14. Why might the initial dip have better functional resolution than the traditional positive BOLD response? The initial dip shows better spatial specificity. 

 

 

15. Why might exogenous contrast agents be used for fMRI?

                        In the earliest fMRI studies, exogenous contrasts – chemicals injected into the bloodstream of the subject – were used to obtain contrast. This increased blood perfusion to be detected. Thus, this increases signal-to-noise ratio.    

 

 

16. What were some of the characteristics of the early fMRI studies? What did they demonstrate? The first use of BOLD fMRI for functional mapping of the human brain used long-interval blocked design consistent with PET studies of its time.

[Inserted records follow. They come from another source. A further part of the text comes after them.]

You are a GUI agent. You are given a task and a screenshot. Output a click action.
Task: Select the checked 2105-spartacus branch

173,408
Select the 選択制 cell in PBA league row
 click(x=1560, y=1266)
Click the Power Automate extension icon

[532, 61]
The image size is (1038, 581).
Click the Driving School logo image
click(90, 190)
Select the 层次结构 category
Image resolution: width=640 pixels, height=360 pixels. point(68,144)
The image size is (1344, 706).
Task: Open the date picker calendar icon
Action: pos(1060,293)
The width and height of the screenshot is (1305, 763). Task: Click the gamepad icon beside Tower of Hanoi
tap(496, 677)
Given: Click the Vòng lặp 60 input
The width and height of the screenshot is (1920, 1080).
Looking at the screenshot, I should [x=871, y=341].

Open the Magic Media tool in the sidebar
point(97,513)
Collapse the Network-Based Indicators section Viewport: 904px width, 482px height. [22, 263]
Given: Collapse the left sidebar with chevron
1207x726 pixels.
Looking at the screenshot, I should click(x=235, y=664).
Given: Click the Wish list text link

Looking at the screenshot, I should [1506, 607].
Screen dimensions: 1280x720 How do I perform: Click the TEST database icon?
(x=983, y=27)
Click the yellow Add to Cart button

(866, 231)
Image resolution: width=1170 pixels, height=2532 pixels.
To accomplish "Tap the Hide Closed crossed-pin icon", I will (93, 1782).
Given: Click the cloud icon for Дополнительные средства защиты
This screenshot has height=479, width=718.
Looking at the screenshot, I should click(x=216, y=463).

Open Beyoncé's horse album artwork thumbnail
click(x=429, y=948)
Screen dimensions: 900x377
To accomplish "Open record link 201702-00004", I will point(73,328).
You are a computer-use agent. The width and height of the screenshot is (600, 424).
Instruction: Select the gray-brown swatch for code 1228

These studies looked at visual cortex activity and activity in the primary motor cortex.   

 

 

 

17. What was different about the 1992 study by Blamire and colleagues, as compared to those from other groups? 

a.       While most earlier fMRI studies used long stimulus durations, Blamire and colleagues used not only long stimulus durations, but also short stimulus durations. The stimulus durations were as short as 2s. 

 

 

 

18. What is the basic shape of the fMRI BOLD hemodynamic response?

 

            Varies: increasing rate of neuronal firing activity would increase HDR amplitude while increasing the duration of neuronal activity would increase HDR width. [yes but still need to tell us what basic shape is]

 

19. How long is the delay between stimulus onset and the peak of the hemodynamic response for short stimulus durations? 1-2 seconds [INCORRECT - tony]

 

 

 

20. What causes the poststimulus undershoot?

a.       The poststimulus undershoot is the decrease in MR signal amplitude below baseline due to the combination of reduced blood flow and increased blood volume.